Kering, the luxury goods company with brands including Gucci and YSL, has seen encouraging growth over the last few years and has been successfully moving into on-line retail. Gucci continues to grow ahead of the luxury goods market and has an enviable position in mainland China. While the brand is well known for flamboyant style the global equity team is comfortable with the inherent fashion risk given that over 70% of sales come from core products, repeated year after year.

Since purchase CK Hutchison has proved something of a disappointment. Some of our original investment case is playing out with, for instance, third party analyst net asset value (nav) estimates now including the telco tower assets. However, the gap between the share price and this nav has widened further rather than close. Now trading on a trailing P/E ratio of around five times, the company seems incredibly cheap. Value based investing requires some catalysts to unlock value. While there are several identifiable ones the environment does not seem favourable for the company to realise some of these in the next few years (for example, listing Watson’s the world’s biggest health and beauty retailer).

During the month Samsung reversed much of the previous month’s underperformance while Unilever also performed strongly. Alphabet, Shell and BP were the worst performers. Alphabet recently hosted a launch event outlining their line-up of new hardware devices; it’s likely it will be a rebound in search revenue, on the back of a COVID-19 driven increase in corporate advertising across the various platforms, including YouTube, Google Search and Cloud, that results in better share price performance. The two oil names, now comprising in total less than 4% of the portfolio, have been under review. Both holdings plan to transform into energy companies in the longer term, but their intrinsic value is likely to continue to be determined by the oil price in the medium term. OPEC supply constraints imply that elevated inventory levels continue to fall and recovering demand ought to mean a return to a higher oil price. In the medium term the huge reduction in drilling and exploration activities will mean a more sustained supply constraints and drive higher prices. 

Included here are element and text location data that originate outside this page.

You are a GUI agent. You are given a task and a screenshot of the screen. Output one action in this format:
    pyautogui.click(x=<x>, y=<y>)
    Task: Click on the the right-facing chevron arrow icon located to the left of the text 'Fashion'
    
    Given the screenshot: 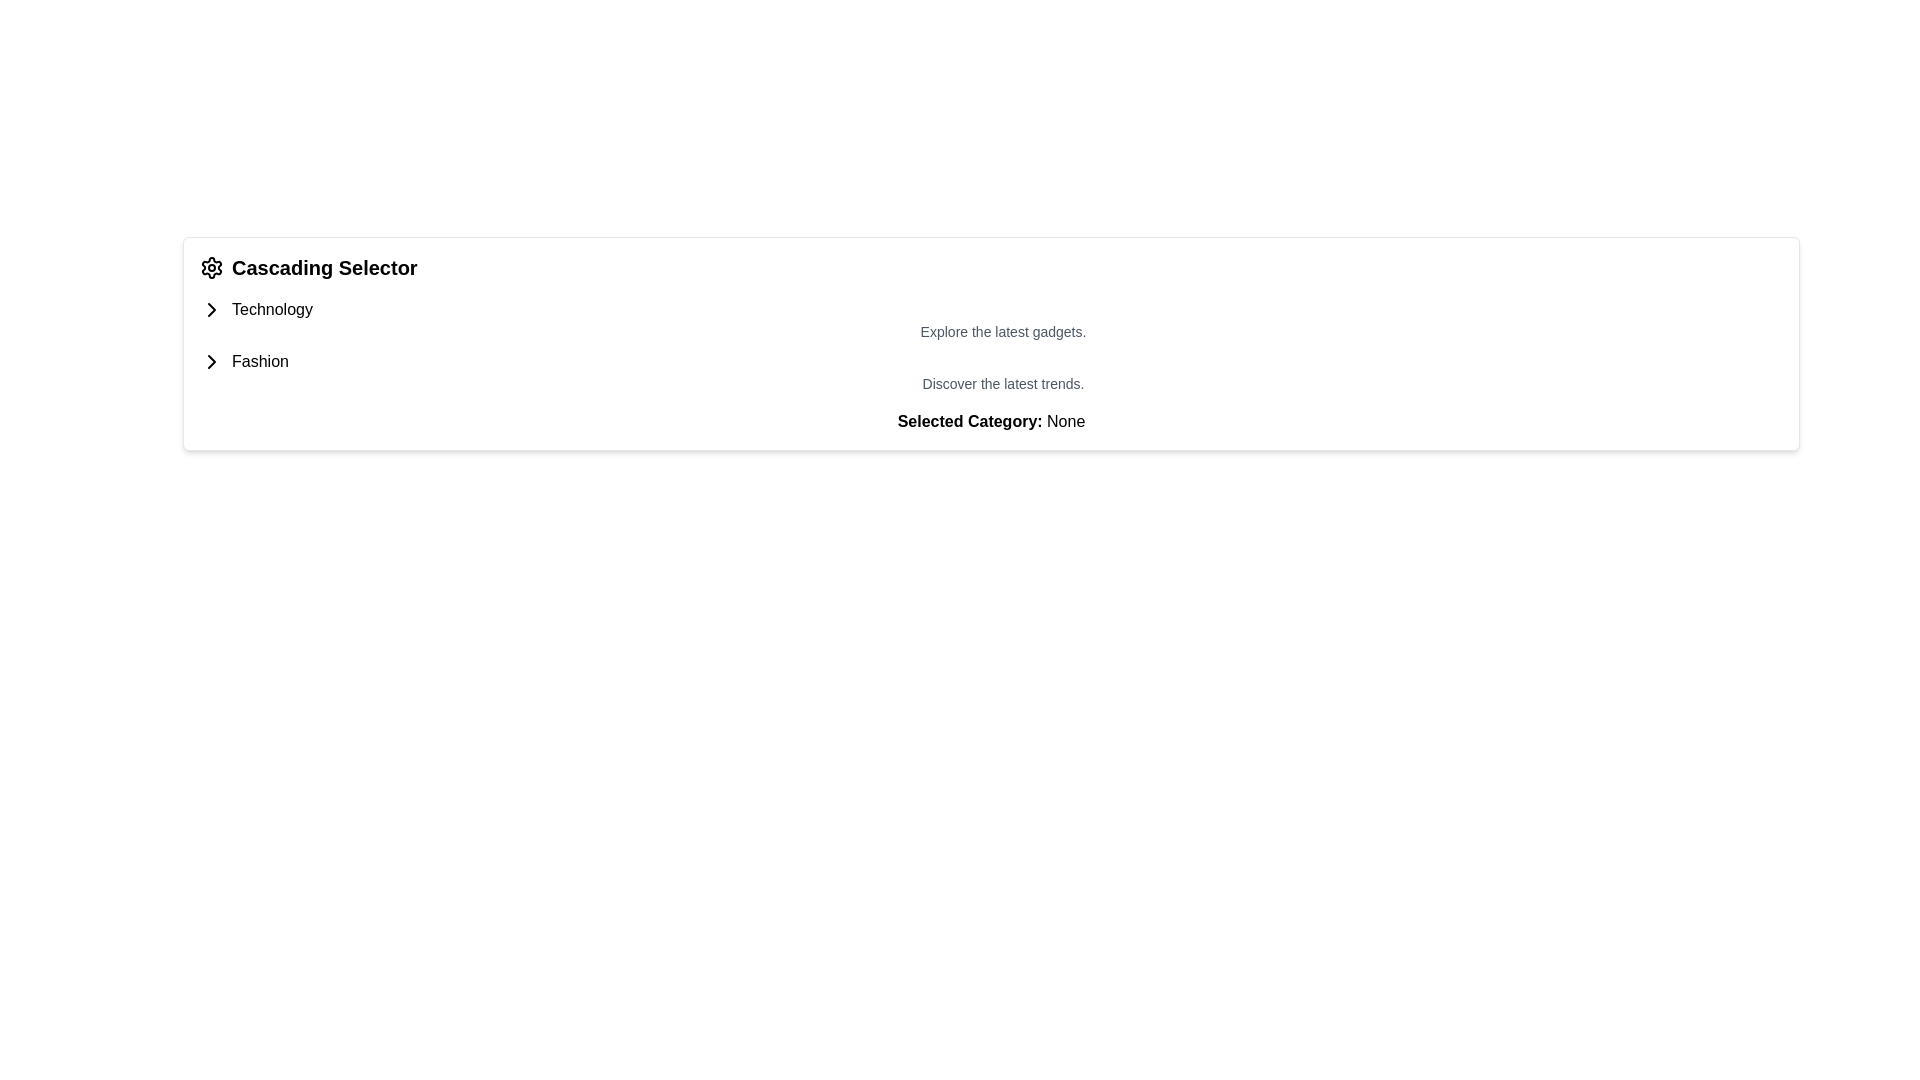 What is the action you would take?
    pyautogui.click(x=211, y=362)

There is no disputing that, relative to history, equity market multiples are high. Though there is still some way to go to reverse the COVID-19 lockdown induced economic damage we continue to forecast economic improvement from the currently depressed levels. While monetary policy remains so lax, even in the face of inflationary pressures as economies unlock, it is difficult to see how other asset classes can deliver real returns. Corporates tend to be relatively well shielded from inflationary pressures given their abilities to pass on price rises. Catalysts for economic recovery may come from vaccine announcements or from fiscal stimulus. We continue to seek reasonably priced quality companies by which we mean those with sustainable barriers to entry, generating economic profit, with strong balance sheets, good shareholder treatment and barriers to entry. These ingredients ought to continue to provide good risk adjusted returns.